Over the last year, renewed interest in HIV R&D has buoyed scientists and advocates at IAVI. But further progress on biomedical prevention continues to outpace the financial support for this work. A report released today monitoring HIV Prevention R&D from 2000-2016 shows that 2016 funding for HIV prevention R&D was the lowest in a decade. The same report found European governments’ investment, which accounts for only six percent of public sector support for prevention R&D, reduced by 52 percent from its 2009 pinnacle.
Vaccines at the IAS Conference
New HIV vaccine science will be featured throughout the conference. Mark Feinberg will join Anthony Fauci, Director of the National Institute of Allergy and Infectious Diseases, and Rogier Sanders, Professor of Virology at the Academic Medical Center in Amsterdam, for “Future Perfect: Opportunities and Obstacles for HIV Vaccines.” Sponsored by the Global HIV Vaccine Enterprise, this session takes place on Sunday, July 23 at 5 p.m. Feinberg’s talk, “Next generation recombinant viral-vectored HIV vaccine candidates,” is scheduled to begin at 5:30 p.m. Devin Sok, Program Director, Antibody Discovery and Development at IAVI’s Neutralizing Antibody Center, will discuss new research published in Nature on the elicitation of broadly neutralizing antibodies by immunization in cows on Monday, July 24 at 5:15 p.m. Sok and his team were able to elicit HIV-blocking antibodies in cows in a matter of weeks – a process that can take years in humans.
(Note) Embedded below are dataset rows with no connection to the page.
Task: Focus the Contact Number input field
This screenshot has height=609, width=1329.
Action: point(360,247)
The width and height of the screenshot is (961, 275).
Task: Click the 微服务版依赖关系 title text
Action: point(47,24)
In addition, Robin Shattock, Professor in the Department of Medicine at Imperial College London, and Tomáš Hanke, professor of Vaccine Immunology at the University of Oxford, will join the expert panel on Translational Vaccinology on Monday, July 24 at 11 a.m. featuring Hanneke Schuitemaker of Janssen Vaccines & Prevention. Schuitemaker will share progress in antibody-mediated preventive vaccine strategies. Shattock directs the European HIV Vaccine Initiative. Hanke leads a new Europe – Africa consortium on the development of a new conserved mosaic vaccine candidate. Finally, the European HIV Vaccine Alliance, led by Yves Levy, CEO of INSERM, and by Giuseppe Pantaleo of the University of Lausanne, will host a symposium, Non-ARV Based Interventions to Combat HIV/AIDS: New Insights and Initiatives, on Sunday at 12:30 p.m.
New Coalition Builds a Roadmap
On Tuesday, July 25, the Conference will host the formal launch of the End AIDS Coalition, an international effort spearheaded by UN Global AIDS Ambassador Kenneth Cole. A founding member of the Coalition, IAVI is helping to galvanize the global health community to identify the specific steps needed to end this epidemic by 2030.
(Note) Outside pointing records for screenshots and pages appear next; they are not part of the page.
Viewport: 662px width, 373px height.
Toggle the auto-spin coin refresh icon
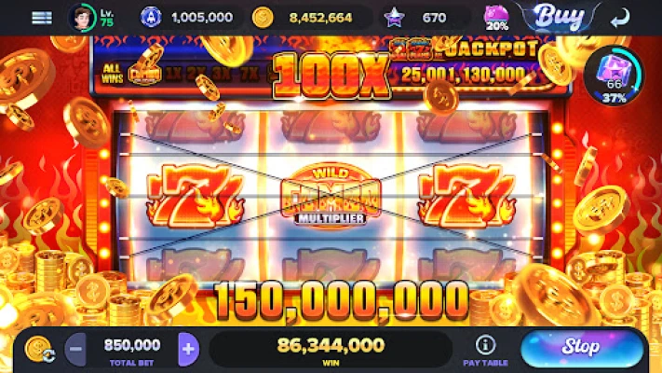click(40, 350)
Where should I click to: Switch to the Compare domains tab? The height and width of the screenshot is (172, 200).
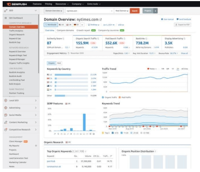65,31
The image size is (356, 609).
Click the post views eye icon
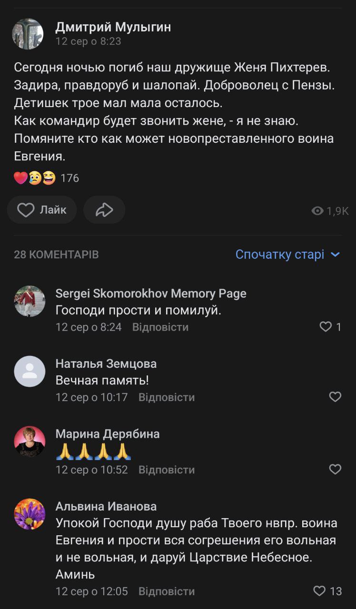(x=317, y=211)
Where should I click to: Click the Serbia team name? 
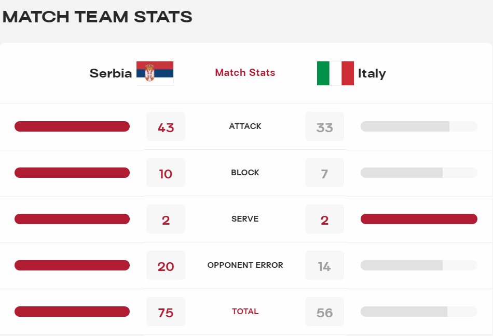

“I’ve witnessed so much energy, so much passion, and so much progress over HIV in the last several years,” said Cole, whose pioneering leadership in HIV/AIDS advocacy extends from the epidemic’s earliest years through the creation of this first-of-its-kind, multi-sector coalition. “With increasing populations among the most vulnerable populations worldwide, the stakes have never been this high. The End AIDS Coalition must leverage worldwide expertise and create a plan for ending the epidemic once and for all.”
Participants in the Coalition launch include Ambassador Deborah Birx, US Global AIDS Coordinator; Marjike Wijnroks, Interim Director of the Global Fund to Fight AIDS, Tuberculosis and Malaria; and Jake Glaser, the son of long-time activist Paul Michael Glaser and his late wife Elizabeth Glaser.
For IAVI, the collaboration behind the End AIDS Coalition validates a long-held understanding about process by which science will arrive at an AIDS vaccine.
“Though basic biomedical research is integral to vaccine discovery, no researcher on earth thinks science can do it alone,” said Feinberg. “An effective AIDS vaccine will be the result of collaboration and cooperation by community members, policymakers, social and behavioral scientists, clinicians, and people living with HIV.”